Геннадий сделал вид, будто не понял прозрачного намека главного конструктора, а Всеволод Александрович продолжал:

— Насколько я понимаю, тебе уже тесно на нашей планете, истоптанной вдоль и поперек столькими знаменитыми предками. Что ж, тем лучше, дорогой Геннадий! «Слух обо мне дойдет до всех углов Вселенной!» — Вскоре ты сможешь сказать о себе этими словами поэта. Лично я в том не сомневаюсь. Другое удивляет меня: почему, открыв мне тайну предмета твоей мечты, ты сказал, что он удаляется от тебя? Ведь именно сейчас движение Венеры по орбите вошло в ту фазу, когда расстояние между ней и Землей сокращается. Видать, ты еще совсем новичок в астрономии!

Главный конструктор говорил нарочито шутливым тоном, однако слова его на сей раз не вызвали, как обычно, ответной шутки. Наоборот, Геннадий глядел серьезно, и взгляд его выражал упрямство.

— Зато я немного разбираюсь в физике, Всеволод Александрович, и как бы горячо ни поддерживал я ваши идеи, как бы оригинальны и совершенны ни были ваши системы охлаждения, я все же боюсь, что с некоторого времени Венера, назло ее движению по орбите, начала удаляться от нас.

— Вот как? — Силантьев озадачен и явно раздосадован. — И ты Брут? И ты стал разговаривать языком Летягина?

— Бруту оружием служил кинжал, и он им ударил… Моим же оружием служит счетная машина, и я хочу придти вам на помощь. А если у меня и у Летягина одинаковые намерения, то…
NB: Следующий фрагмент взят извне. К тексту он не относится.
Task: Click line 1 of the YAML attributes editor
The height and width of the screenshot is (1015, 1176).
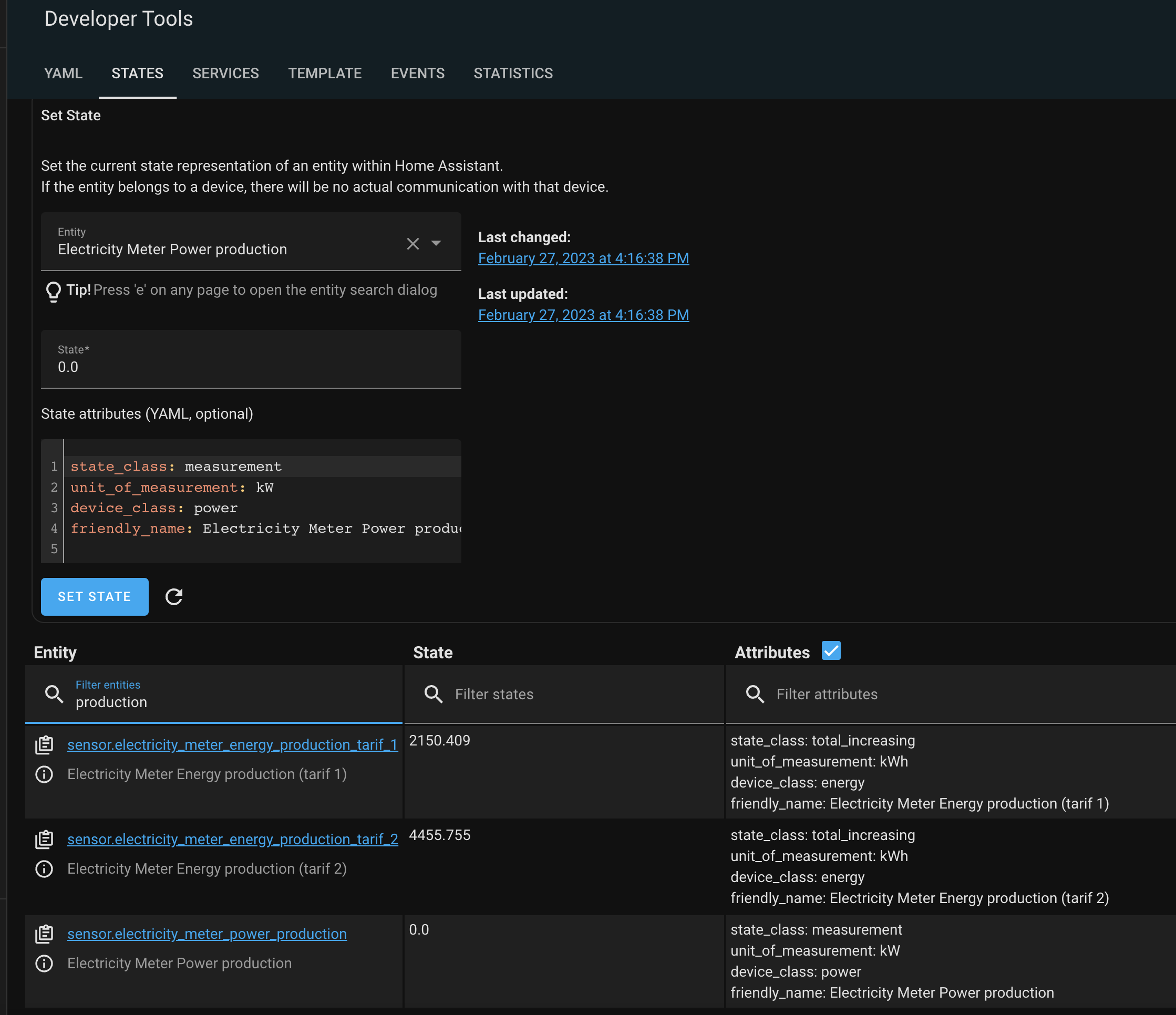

Геннадий не закончил свою мысль. Он подошел к Силантьеву и, глядя тому в глаза, молча захлопнул толстую, в несколько тысяч листов, книгу, лежавшую на столе. На ее кожаном переплете было вытеснено золотыми буквами: «Журнал испытаний охладительных систем».

И случилось так, что однажды Летягин, Кузьмин и Силантьев, все вместе, переступили порог специального бюро по исследованию атомной структуры вещества. Вместе — и все же далекие друг от друга. Павел ничего не предпринимал, чтоб привлечь Кузьмина на свою сторону, и никак не мот себе объяснить упорства, с которым Геннадий настаивал на посещении бюро. Что же касается главного конструктора, то он ясно дал понять, что уступает лишь ради своего помощника.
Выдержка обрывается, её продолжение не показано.